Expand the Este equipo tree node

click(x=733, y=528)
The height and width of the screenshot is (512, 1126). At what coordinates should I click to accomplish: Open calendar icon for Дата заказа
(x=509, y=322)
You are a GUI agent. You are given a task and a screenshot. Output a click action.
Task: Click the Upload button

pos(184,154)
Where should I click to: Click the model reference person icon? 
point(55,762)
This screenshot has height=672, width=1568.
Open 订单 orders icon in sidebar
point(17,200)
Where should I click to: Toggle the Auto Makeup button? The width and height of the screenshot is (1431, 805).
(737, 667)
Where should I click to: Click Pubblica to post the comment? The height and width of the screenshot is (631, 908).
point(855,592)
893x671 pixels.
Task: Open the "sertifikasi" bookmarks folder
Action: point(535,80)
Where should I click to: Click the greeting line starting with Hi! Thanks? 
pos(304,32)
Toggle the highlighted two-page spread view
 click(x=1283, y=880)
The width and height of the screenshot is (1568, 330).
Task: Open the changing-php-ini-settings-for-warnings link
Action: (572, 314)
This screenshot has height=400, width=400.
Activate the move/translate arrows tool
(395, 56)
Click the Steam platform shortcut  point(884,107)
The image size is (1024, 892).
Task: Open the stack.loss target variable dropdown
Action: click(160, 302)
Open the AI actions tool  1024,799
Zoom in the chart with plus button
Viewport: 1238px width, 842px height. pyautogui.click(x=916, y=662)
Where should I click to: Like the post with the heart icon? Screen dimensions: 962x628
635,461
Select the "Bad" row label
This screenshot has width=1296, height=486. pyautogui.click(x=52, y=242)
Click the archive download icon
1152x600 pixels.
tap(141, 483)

## Exercise goal
For this exercise, repeat each line of the listing exactly.

## Exercise result
Expand the Este equipo tree node

click(x=733, y=528)
The height and width of the screenshot is (512, 1126). At what coordinates should I click to accomplish: Open calendar icon for Дата заказа
(x=509, y=322)
You are a GUI agent. You are given a task and a screenshot. Output a click action.
Task: Click the Upload button

pos(184,154)
Where should I click to: Click the model reference person icon? 
point(55,762)
This screenshot has height=672, width=1568.
Open 订单 orders icon in sidebar
point(17,200)
Where should I click to: Toggle the Auto Makeup button? The width and height of the screenshot is (1431, 805).
(737, 667)
Where should I click to: Click Pubblica to post the comment? The height and width of the screenshot is (631, 908).
point(855,592)
893x671 pixels.
Task: Open the "sertifikasi" bookmarks folder
Action: point(535,80)
Where should I click to: Click the greeting line starting with Hi! Thanks? 
pos(304,32)
Toggle the highlighted two-page spread view
 click(x=1283, y=880)
The width and height of the screenshot is (1568, 330).
Task: Open the changing-php-ini-settings-for-warnings link
Action: (572, 314)
This screenshot has height=400, width=400.
Activate the move/translate arrows tool
(395, 56)
Click the Steam platform shortcut  point(884,107)
The image size is (1024, 892).
Task: Open the stack.loss target variable dropdown
Action: click(160, 302)
Open the AI actions tool  1024,799
Zoom in the chart with plus button
Viewport: 1238px width, 842px height. pyautogui.click(x=916, y=662)
Where should I click to: Like the post with the heart icon? Screen dimensions: 962x628
635,461
Select the "Bad" row label
This screenshot has width=1296, height=486. pyautogui.click(x=52, y=242)
Click the archive download icon
1152x600 pixels.
tap(141, 483)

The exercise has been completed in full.